でも、打ち合わせ中の塔矢先生が、ヒカルちゃんが今、棋院に来ていると知ったらどんな顔をするのかちょっと楽しみだったり。

それを考えると、すぐすぐヒカルちゃんのところには戻らず、先生の打ち合わせが終わるのを待ってしまう。

 

30分ちょっとして、カチャリ、と部屋の戸が開き、待ってましたとばかりに振り向く。

「塔矢先生」

 

「芦原くん?どうかしたのかね?」

「実はヒカルちゃんが先生に用があるらしくて今棋院に来てるんですよ」

「ヒカルが?」

その名前に反応したのは塔矢先生だけじゃなく、事務所にいた事務員たちも同じで。

これまで一度も棋院に近寄ろうとしなかったヒカルちゃんが何故棋院に?と塔矢先生も首をかしげている。

そして事務員達も名前だけしか知らない、プロ以上に強い女子高生が、棋院に来ていると知ってざわつきはじめた。

いくらプロより強くても、本人にプロになる意思がなく、そして夫は現5冠の名人。

囲碁界にとってみれば喉から手が出るほど欲しい逸材なのに、塔矢先生という鉄壁の守りがいるから手が出せないんだよね。

南無阿弥陀仏!

「桜野さんがヒカルちゃんを棋院の中案内しているんで、すぐ呼んできます」

「いや、いい。私が行こう」

そういうなり、さっさと先を歩き始めた塔矢先生の後を気分良くついて行くのだけれど、すぐに周囲が変にざわついている気配に気付き、パタパタと足早にどこかへ向かおうとしている一人を捕まえて聞けば

「一般対局室で乃木先生が女子高生と対局しているらしいんですが、どうも乃木先生の方が負けそうらしくて」

「女、女子高生って……」

それってヒカルちゃん以外いないだろう?

しかも一般対局室って、プロじゃない一般の人が対局するところだよね。

そこで何で乃木先生とヒカルちゃんが打ってるんだい、桜野さん……。

 

塔矢先生と一般対局室に向かえば、すでにそこにはこんもり人だかりが出来ていて。

けれど塔矢先生の姿に気付くと、モーセが海を分けたように道が出来たので、感謝しつつ前へ行った。

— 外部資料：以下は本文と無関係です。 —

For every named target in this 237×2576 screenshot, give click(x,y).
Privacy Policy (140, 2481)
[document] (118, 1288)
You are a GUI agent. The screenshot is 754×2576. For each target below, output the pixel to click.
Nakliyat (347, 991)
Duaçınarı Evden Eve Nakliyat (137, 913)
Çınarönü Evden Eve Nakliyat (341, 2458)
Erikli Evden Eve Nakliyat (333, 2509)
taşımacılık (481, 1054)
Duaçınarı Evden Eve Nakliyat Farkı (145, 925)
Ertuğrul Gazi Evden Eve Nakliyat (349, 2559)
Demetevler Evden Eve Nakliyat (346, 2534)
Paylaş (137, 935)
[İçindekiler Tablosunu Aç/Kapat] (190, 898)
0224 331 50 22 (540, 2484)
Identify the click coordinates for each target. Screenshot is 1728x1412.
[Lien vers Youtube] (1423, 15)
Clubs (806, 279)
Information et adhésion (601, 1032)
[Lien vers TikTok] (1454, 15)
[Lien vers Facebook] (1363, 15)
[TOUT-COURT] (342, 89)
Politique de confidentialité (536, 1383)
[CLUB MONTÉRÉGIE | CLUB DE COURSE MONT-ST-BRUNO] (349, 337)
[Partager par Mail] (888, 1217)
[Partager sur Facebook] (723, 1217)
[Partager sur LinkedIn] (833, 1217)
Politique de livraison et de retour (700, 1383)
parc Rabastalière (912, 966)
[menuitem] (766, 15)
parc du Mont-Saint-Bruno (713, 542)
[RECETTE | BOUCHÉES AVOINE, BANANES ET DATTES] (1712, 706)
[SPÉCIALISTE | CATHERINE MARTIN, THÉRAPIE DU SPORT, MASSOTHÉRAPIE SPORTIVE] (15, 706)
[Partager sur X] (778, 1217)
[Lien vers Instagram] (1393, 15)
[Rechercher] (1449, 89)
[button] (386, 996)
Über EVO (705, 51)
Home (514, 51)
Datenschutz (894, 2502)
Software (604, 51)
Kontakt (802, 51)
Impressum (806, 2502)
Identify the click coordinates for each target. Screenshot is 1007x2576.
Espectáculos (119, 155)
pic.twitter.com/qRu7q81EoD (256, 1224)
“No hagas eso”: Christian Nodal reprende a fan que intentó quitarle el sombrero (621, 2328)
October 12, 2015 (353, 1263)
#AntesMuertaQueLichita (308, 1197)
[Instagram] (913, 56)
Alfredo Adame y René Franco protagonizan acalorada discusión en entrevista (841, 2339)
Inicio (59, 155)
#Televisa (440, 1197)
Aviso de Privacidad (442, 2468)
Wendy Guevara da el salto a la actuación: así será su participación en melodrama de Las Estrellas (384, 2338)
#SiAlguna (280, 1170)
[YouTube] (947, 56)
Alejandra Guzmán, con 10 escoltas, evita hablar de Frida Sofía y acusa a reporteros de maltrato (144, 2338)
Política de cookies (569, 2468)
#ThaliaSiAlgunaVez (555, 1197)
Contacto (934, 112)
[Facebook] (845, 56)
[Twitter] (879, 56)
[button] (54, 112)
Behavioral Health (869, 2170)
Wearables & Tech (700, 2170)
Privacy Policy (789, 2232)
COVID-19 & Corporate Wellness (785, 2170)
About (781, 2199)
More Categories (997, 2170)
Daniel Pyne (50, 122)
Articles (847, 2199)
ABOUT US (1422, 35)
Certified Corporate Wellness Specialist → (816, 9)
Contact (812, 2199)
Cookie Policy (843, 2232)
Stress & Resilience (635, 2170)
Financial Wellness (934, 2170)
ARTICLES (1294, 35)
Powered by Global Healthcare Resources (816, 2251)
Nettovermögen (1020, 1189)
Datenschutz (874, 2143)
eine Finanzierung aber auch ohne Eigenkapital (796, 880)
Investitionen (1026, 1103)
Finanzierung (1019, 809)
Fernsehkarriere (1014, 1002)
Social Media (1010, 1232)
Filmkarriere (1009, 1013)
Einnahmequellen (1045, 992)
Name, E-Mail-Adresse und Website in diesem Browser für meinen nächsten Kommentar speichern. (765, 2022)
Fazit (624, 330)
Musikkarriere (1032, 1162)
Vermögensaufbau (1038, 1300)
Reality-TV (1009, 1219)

そして中心には乃木先生と、予想通りヒカルちゃんが対局していた。

 

「桜野さん、塔矢先生連れてきたんだけど、何でまたヒカルちゃんが乃木先生と対局してるの?」

小声で桜野さんに尋ねれば、

 

「偶然すれ違ってヒカルちゃんを紹介したら、一局打とうってことになったんですよ。どうせ塔矢先生はスケジュールの打ち合わせでまだまだかかるって言うし、乃木先生にそんなこと言われたら私なんかじゃ断れないですよ」

うん、僕でもきっとそれは断れないだろうな。

けれど、塔矢先生もじっと盤面を見ているけれど、僕が見る限りでも……ヒカルちゃん強いよ、マジで……。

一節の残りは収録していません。